By Thomas E. Ricks Staff Reporter of The Wall Street Journal

WASHINGTON -- The Pentagon hopes this month to conduct its first-ever
test of a ground-based laser against a satellite in space, but
observers said the test might well be delayed while policy makers
weigh the unusual political and economic implications of the move.

Midlevel Defense Department officials met last week to consider
whether to go ahead with an unprecedented test that would pit a
powerful military laser based at White Sands, N.M., against a small
Air Force satellite that went into orbit last year and is no longer
needed. The Pentagon didn't have any immediate comment yesterday. But
the prospect of an imminent test has provoked skeptical responses from
a variety of observers who argue that the test would carry
consequences that require consideration by the government's top
officials, not just by mid-level Pentagon bureaucrats.

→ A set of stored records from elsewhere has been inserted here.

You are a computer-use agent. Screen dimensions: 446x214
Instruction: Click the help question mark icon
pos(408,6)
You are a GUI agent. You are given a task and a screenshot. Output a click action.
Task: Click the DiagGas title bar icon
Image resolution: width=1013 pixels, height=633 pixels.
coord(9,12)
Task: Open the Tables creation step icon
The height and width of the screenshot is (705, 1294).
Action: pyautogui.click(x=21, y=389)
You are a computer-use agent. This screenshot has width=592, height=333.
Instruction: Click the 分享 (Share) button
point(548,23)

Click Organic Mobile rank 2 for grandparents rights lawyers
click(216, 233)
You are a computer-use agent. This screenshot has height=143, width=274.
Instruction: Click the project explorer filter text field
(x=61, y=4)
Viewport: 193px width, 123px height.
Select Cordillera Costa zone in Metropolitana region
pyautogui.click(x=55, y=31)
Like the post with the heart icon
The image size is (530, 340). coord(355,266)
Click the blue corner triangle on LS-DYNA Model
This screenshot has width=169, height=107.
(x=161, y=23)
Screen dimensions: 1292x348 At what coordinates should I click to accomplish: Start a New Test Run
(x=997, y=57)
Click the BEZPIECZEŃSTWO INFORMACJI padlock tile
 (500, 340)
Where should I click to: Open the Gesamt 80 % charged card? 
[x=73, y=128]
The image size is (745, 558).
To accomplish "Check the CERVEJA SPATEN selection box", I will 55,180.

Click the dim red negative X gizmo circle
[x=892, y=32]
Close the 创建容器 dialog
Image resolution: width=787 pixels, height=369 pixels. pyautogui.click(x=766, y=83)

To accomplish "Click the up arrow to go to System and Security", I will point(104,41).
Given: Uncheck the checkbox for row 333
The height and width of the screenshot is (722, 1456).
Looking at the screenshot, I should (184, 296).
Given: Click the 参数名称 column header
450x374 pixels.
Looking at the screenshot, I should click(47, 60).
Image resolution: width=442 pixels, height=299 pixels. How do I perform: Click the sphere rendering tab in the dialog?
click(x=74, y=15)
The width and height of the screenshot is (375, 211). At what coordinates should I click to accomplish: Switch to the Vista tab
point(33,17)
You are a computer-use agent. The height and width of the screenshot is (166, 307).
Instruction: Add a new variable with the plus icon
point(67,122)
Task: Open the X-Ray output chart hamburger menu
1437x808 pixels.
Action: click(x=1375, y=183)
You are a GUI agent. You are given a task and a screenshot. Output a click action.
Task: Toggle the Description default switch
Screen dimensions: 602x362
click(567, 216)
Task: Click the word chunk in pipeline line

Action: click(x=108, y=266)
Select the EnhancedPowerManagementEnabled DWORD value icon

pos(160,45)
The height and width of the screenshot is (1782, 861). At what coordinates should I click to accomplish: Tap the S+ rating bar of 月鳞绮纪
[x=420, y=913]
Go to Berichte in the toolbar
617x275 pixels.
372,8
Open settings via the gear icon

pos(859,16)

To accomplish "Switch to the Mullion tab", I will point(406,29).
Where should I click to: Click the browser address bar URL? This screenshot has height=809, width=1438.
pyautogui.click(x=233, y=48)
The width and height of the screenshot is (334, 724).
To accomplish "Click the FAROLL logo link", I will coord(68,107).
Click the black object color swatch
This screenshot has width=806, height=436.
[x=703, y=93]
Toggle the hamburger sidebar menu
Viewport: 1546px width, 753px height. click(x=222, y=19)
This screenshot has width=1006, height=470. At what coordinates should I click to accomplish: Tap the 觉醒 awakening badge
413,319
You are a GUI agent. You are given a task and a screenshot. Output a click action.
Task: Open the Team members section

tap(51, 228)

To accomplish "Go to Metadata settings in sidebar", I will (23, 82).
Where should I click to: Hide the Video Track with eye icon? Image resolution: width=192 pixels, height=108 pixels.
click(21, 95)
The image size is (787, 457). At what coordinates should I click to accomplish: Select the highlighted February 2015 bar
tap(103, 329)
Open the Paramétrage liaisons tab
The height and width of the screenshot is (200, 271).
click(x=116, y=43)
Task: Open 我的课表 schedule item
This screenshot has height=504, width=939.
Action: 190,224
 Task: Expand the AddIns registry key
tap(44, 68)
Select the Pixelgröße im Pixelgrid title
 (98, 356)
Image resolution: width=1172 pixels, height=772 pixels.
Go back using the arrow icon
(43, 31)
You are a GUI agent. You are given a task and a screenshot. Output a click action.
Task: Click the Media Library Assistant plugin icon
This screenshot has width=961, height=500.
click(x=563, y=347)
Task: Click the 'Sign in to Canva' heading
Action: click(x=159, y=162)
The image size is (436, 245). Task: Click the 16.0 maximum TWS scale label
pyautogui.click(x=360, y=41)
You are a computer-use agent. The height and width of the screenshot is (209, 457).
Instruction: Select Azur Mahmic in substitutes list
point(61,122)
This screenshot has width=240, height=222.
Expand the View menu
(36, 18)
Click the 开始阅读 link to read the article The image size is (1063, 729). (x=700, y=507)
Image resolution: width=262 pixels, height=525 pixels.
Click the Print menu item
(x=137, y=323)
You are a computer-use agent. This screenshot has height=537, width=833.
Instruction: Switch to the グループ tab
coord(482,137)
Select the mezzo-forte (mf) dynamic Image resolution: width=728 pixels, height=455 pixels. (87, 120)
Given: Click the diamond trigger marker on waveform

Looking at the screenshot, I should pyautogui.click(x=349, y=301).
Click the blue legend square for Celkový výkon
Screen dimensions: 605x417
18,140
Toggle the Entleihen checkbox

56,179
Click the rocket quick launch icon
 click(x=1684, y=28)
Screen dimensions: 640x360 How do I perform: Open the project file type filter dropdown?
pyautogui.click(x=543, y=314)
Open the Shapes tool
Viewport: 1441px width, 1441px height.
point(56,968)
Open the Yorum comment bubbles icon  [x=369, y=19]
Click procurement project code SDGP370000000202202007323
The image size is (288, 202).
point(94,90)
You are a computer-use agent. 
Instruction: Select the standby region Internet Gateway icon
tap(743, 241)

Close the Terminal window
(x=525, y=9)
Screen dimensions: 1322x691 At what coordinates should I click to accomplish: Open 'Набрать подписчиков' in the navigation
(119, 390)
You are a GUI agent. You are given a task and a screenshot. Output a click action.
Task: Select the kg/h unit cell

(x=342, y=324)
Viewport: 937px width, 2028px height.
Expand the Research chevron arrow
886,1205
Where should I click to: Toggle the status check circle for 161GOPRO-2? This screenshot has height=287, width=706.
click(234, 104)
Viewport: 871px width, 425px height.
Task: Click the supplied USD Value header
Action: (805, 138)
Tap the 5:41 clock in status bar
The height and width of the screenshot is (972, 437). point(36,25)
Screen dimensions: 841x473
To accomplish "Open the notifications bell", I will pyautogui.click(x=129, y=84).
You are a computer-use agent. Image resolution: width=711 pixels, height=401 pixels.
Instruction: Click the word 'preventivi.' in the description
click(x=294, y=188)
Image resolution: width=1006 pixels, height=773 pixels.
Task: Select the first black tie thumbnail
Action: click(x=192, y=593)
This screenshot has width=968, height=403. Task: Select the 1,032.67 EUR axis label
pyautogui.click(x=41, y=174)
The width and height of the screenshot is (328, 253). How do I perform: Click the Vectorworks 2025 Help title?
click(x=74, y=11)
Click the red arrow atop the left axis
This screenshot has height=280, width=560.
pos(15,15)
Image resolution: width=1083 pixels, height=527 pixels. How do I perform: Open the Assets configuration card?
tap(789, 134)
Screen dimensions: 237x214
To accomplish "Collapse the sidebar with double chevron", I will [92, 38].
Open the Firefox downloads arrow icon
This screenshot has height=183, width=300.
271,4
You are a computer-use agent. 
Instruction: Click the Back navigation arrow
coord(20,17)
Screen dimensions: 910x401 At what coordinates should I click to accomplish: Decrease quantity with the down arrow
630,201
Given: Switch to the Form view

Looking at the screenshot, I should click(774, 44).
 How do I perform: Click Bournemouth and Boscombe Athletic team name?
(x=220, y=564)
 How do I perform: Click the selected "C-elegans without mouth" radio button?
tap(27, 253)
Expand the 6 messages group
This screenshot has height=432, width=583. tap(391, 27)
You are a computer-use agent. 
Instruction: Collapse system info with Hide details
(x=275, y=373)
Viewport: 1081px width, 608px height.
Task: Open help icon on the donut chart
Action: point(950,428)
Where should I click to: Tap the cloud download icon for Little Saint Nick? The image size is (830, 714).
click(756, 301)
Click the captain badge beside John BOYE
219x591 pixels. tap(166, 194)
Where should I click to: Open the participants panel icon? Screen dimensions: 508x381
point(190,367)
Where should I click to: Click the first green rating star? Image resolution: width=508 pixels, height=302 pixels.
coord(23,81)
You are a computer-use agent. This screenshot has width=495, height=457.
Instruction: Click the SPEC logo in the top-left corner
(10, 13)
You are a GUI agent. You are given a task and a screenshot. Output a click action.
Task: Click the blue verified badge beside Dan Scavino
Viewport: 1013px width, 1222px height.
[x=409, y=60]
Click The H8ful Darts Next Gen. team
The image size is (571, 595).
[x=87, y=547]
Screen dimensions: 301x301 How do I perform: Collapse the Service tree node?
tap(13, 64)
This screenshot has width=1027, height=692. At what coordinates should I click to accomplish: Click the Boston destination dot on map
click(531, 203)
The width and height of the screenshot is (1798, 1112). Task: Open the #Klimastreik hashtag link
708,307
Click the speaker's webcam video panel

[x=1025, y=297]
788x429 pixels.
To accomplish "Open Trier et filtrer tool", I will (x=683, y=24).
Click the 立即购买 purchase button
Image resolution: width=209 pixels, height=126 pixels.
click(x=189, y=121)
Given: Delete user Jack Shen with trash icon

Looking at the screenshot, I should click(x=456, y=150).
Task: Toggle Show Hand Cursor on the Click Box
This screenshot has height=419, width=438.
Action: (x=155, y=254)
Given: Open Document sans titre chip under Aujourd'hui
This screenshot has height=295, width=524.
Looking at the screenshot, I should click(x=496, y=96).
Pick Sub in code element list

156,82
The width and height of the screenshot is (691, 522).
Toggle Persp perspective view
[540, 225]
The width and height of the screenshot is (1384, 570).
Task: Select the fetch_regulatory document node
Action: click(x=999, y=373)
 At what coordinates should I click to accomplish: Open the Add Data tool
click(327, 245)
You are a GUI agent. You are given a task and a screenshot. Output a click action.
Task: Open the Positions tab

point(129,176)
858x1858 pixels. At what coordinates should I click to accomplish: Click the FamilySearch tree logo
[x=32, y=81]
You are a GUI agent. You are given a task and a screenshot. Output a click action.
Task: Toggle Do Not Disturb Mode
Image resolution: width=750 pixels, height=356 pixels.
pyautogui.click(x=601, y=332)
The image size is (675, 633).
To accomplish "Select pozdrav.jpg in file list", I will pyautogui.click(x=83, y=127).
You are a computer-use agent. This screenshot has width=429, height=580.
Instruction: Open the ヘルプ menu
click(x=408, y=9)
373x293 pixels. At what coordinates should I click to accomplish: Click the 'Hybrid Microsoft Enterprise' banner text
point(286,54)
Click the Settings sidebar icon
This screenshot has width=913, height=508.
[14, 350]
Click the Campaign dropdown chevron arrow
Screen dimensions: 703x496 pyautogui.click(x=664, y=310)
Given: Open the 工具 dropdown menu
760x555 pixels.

"I'm not sure it is in the long-term interests of the United States to
foster a race for antisatellite systems, given that we dominate global
telecommunications with our satellite systems and with the satellites
we sell to other countries," said Brett Lambert, vice president for
space and communications at DFI International, a defense consulting
concern. Compared with the huge investments made by the commercial
sector, he noted, the U.S. military now plays a relatively small role
in space.

In addition, Mr. Lambert said, it is unclear whether the test would
violate the U.S.'s Anti-Ballistic Missile Treaty with Russia.

There is no pressing need to conduct such a test, he and others said,
except that several different antisatellite technologies have been
developed to the point at which actual testing is needed to evaluate
them. Indeed, John Pike, director of space policy at the Federation of
American Scientists, argued that some people are pushing for the test
of the ground-based laser out of worry that a competing antisatellite
system that uses a rocket is moving forward and gaining in
prominence. The third major system currently being developed is the
airborne laser system, which the Air Force seems to prefer.

The major contractors on the ground-based laser system, said Mr. Pike,
are TRW Inc., Lockheed Martin Corp. and Hughes Electronics Corp.,
which is being bought from General Motors Corp. by Raytheon Co.

While the Air Force long has been interested in antisatellite systems,
the leaders of the other services, especially the Army, until recently
hadn't devoted much thought to the issue. That changed this past
winter when the Army conducted a major war game at the Army War
College in Carlisle, Pa. The people playing the U.S. side in the game
were shocked when the first move made by the enemy was to attack and
destroy many commercial satellites, as well as the Global Positioning
Satellites that the U.S. military heavily relies on for accurate
information about its positions and movement.